Zor bir ay oldu Mayıs.
Zor, kalabalık ve yorucu.
Anneler günü sevinci her yıl olduğu gibi ticari bir kaygıyla tamamen reklam malzemesine dönüşmese iyiydi. Alıştık artık. Ne de olsa bizde sevgi, sarılarak ya da öpücükle değil alınan hediyenin büyüklüğüyle ölçülüyor hala, geldiğimiz nokta bu.
Ardından 19 Mayıs sevinci.
Bazen düşünüyorum, Milli Bayram sevinçleri de aradan geçen yıllarla birlikte, tarihe mi karışıyor acaba? Sevinçlerimiz bile eskisi kadar coşkulu olamıyor artık. Sosyal medyada yapılan paylaşımlar, Atatürk’lü cümleler, resimler kadar coşkumuz. Sokaklara, meydanlara bakıyorsunuz, facebookta like layan ya da instagramda kalp yollayan kadar bile insan yok. Bizim bütün gücümüz, sevgimiz, inancımız bilgisayar ya da telefonun üstünde kalmış, sosyal medya kullanımımızla sınırlanmış. Tüm konuşmalar, beğenmeler, bağırıp çağırmalar, alkışlar, hepsi maalesef sanal dünyada.
O yüzden zaten seçimin gerçek olanına ilgi yok denecek kadar az.
Herkes ikiyüzlü, herkes sadece birilerine mesaj verme derdinde. Kimse gerçekten, yürekten kutlama, anma, sevme durumunda değil. Bunu da sanki yalana dönmüş bir bahane gibi kutlamaya başlamışız. Hayatımız yalan ne de olsa.
E zaten gazeteciler ve siyasetçiler dışında halkın hiç ilgilenmediğine inandığım seçim de televizyon, gazeteler ve açık hava mecraları üzerinden yürüyorken, alın size konu kalabalığı.
Derken olağanüstü bir gelişme oldu.
Bir yangın ateşi yakıldı Bursa’da otomotiv fabrikalarının işçileri isyan etti. Önce bağlı oldukları sendikaya, sonra aldıkları ücrete. Daha doğrusu benzer bir fabrikada yapılan kendilerinden yüksek olduğu söylenen zammın miktarına
Biz bu satırları yazarken, eylemler Kocaeli’ne sıçramış, taraflar henüz bir sonuç alamamıştı.
Ancak daha büyük korkularım var ki oda, eylem yapan işçilerin tamamen işsiz kalma ihtimali ve hatta özellikle Bursa’yı ayakta tutan ana sektör olan otomotivin daha büyük firma kapatmalara ve işsizliklere gebe kalacak olması.

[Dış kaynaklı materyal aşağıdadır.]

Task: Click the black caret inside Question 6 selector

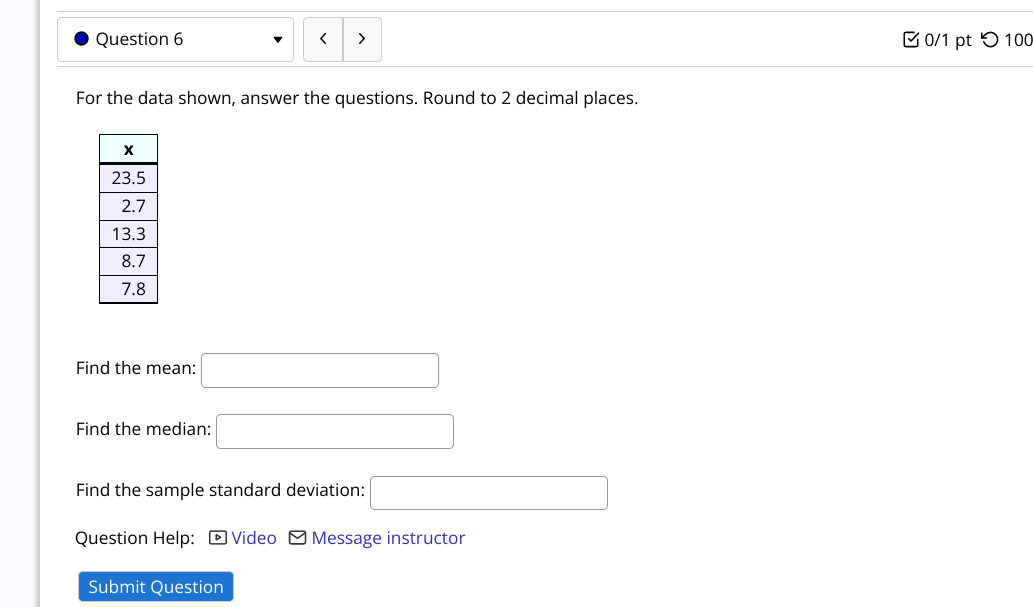Action: click(x=277, y=41)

Bazen pire için yorgan yakarız
Bazen söylediğimiz yalana herkesten çok kendimiz inanırız.
Haklı davaların her zaman ardında olmalıyız. Haklının da
Ama bu durumda düşünülmesi gereken en büyük şey sağduyu.
Zira işten çıkarılacak işçilerin yerine o fabrikalarda çalışmak için can atan bir o kadar daha işsiz olduğuna eminim.
O yüzden arkada aileler, çocuklar, mağdur bir sürü insan varken, uzlaşma zemininde olunması çok daha büyük önem arz ediyor.
Ne kadar kavga edersek edelim, uzlaşmayı bilmemiz gerek. Orta yolu bulmamız, herkesin çıkarı için ortak faydada buluşmak gerek.
Burada bir şehrin ekonomisi ve bu sektörden ekmek yiyen sadece o fabrika çalışanları değil, yan sanayileri ve tedarikçileri var. Kartopu gibi büyüyecek bir kalabalık sözkonusu.
Şehrimizin, insanımızın, ekonomimizin, hepimizin geleceği için, doğru kararlar alınmasını temenni ediyorum.
Ekmek zaten arslanın karnına inmişken, açılan deliği büyütmek değil, küçültmek olmalı hedef.
Ve daha da önemlisi bu haklı platform bir siyasi eylem değil, sosyal bir hak arayışından öte gitmemeli.
Yoksa olacaklardan kimse sorumlu olamaz.